Newton
Dr. Murtaza Hameer is a medical doctor turned teacher. He pursued his medical degree in India and did the United States medical licensing exams in the USA. He also has a postgraduate diploma in education from the University of Dar es Salaam. He is the author of the book, “Learning How To Learn: Doing well in school, college and beyond”. He is passionate about education and teaching with interests also in philosophy, science, theology and spirituality.
Isaac Newton is a household name. Even someone who has not studied the sciences has most likely heard of his name. A physicist and mathematician, discoverer of the laws of motion, inventor of Calculus and author of the Principia, a student of the Bible and an explorer on the subject of Alchemy, Newton’s range of expertise and diversity can be matched by very few from the annals of history.
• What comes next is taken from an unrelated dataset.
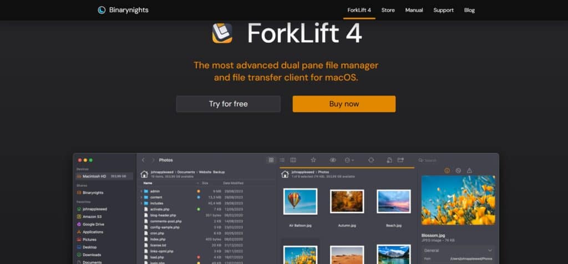
Task: Collapse the General section chevron
Action: (x=490, y=251)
Despite the greatness of this towering figure from humanity’s greatest intellectuals, the following words of his show his profound humility:
“I do not know what I may appear to the world, but to myself I seem to have been only like a boy playing on the sea-shore, and diverting myself in now and then finding a smoother pebble or a prettier shell than ordinary, whilst the great ocean of truth lay all undiscovered before me.”
These words of Newton reflect a deep sense of curiosity that he had; a curiosity that is at the heart of all true learning – one that many learners lose sight of.
If you watch toddlers explore their environment, you will see burning curiosity in their eyes. They are fascinated with the world around them and they don’t hold back. If they fall down, they pick themselves up. Enchanted by everything, they keep learning and exploring. Nothing is ordinary for them. Everything around them is a miracle! We can learn a lot from toddlers.
As a student, learn to see the sacredness of it all. All you need to do is open your eyes. The words of Elizabeth Barrett Browning come to mind,
“Earth’s crammed with heaven,
And every common bush afire with God,
But only he who sees takes off his shoes;
The rest sit round and pluck blackberries.”
If we learn to pause and reflect on the sacredness of everything around us, we will eventually see the burning bush everywhere. Thus, like Moses before us, we will see the Divine even in the ordinary. When that happens, our learning will get fuelled from a fire that never stops burning and we will become unstoppable.